The second advantage of using interfaces is the flexibility they provide. This advantage is accrued even on a single-coder project. Because the various functional units in the program are written to interfaces and not to concrete classes or implementations, the details of the implementation can be varied without the client code having to change. This is the impetus behind the "encapsulate what varies" principle. It is impossible to predict when the need will arise to change a portion of the code. The more you use interfaces, the more easily the program will be modified. This is especially helpful if the variation turns out to be an addition instead of a replacement. Changing one image encoder for another can be done by changing the implementation of a concrete class, CJpegEncoder. Clients don't need to know anything changed. However, if client code is creating the image encoder class directly and statically linking to its functions, adding a second option for image encoding becomes hard. Each place where the client creates and interacts with the encoder needs to be modified. If, instead, the client code only uses IImageEncoder, the code doesn't need to care if it is interacting with CJpegEncoder or CPngEncoder. It makes the same calls.

Another example. We have tests dating back to the time I began at Microsoft 10 years ago. A few years back a new testing system was rolled out across the team and our tests needed to conform to it. The primary thing that needed to change was the logging. Prior to this testing system, logging was a haphazard affair. Logs were consumed by humans so as long as the text clearly delineated a pass and a failure, everything was fine. The new system had a centralized reporting system including an automated log-parsing system. This required revamping the way each of our tests logged.

We had 3 main classes of tests. There was one class which used a common test harness. This harness could take dlls containing a logger. The interface to the dll was standardized. With one new dll we were able to convert a whole class of applications. No code in the test applications needed to be modified. The second class did their own logging, but each contained a function, Log(string), that did the logging. Each of these applications had to be touched, but the modifications were simple. The Log function was replaced by one that called into the new logging system. The modifications were quick. The third class of tests was the minority of our tests, but these were written without any concept of interfaces. Each did logging in its own way and usually by passing around a file handle which the various test functions used fprintf to log to. This worked fine, at the time, but the implementation was tightly bound to the client code. Each line that logged had to be modified. This took months. The moral of the story: Use interfaces. Even where you don't need them yet.

Friday, January 18, 2008

Prefer Loose Coupling

This is the 3rd post in the Design Principles to Live By series.

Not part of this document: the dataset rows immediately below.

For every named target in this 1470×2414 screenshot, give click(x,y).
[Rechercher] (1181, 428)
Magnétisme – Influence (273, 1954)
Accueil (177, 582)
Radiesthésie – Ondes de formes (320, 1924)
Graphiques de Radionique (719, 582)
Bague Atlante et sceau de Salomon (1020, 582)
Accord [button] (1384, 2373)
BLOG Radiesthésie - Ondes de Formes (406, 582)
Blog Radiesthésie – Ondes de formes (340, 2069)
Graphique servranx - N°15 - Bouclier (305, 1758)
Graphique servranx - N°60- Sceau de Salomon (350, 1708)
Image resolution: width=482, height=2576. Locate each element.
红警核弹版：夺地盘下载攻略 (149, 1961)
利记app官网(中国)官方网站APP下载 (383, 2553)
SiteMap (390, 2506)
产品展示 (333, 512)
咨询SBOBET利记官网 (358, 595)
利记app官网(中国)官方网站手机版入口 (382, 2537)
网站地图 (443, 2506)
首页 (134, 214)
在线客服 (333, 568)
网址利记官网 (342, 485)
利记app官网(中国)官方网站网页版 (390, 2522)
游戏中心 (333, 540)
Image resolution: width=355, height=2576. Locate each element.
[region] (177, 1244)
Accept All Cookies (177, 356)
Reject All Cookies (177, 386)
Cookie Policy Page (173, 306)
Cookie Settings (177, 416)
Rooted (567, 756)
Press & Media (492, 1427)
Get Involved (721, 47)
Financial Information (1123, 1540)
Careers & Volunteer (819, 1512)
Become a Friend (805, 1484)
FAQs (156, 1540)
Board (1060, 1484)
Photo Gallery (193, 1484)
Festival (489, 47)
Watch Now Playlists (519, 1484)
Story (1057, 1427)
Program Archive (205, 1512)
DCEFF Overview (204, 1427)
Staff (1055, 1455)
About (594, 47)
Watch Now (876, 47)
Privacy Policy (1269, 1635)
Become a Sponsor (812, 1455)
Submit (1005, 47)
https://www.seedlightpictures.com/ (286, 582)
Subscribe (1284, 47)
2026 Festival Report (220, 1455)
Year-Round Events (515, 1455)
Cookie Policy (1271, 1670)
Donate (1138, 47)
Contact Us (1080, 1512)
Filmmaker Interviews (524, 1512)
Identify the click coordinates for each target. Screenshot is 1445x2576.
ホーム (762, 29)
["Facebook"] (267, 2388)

Coupling is the degree to which software components depend on each other. Tight coupling is a high degree of dependence. In practical terms, it means one component needs intimate knowledge of how another works in order to successfully interact with it. As much as possible, tight coupling should be avoided. Tight coupling has many negative consequences. It can make testing difficult, increase complexity and limit re-use. Code which is loosely coupled is code which does not need to understand the details of the other components in the system. Interaction should be through well-defined interfaces and semantics.

When one component is heavily reliant upon another, it cannot be tested except in combination with the other. Testing become a much more complex task. Not only does this make life difficult for the test team, but it deters the use of unit tests. Tight coupling can also reduce the testable surface. If ComponentA explicitly creates and then utilizes ComponentB and may even rely on side effects of ComponentB, that seam cannot be tested. ComponentB cannot be replaced which means any interaction with it cannot be tested. Less testing means less confidence in the product and ultimately a resistance to change later.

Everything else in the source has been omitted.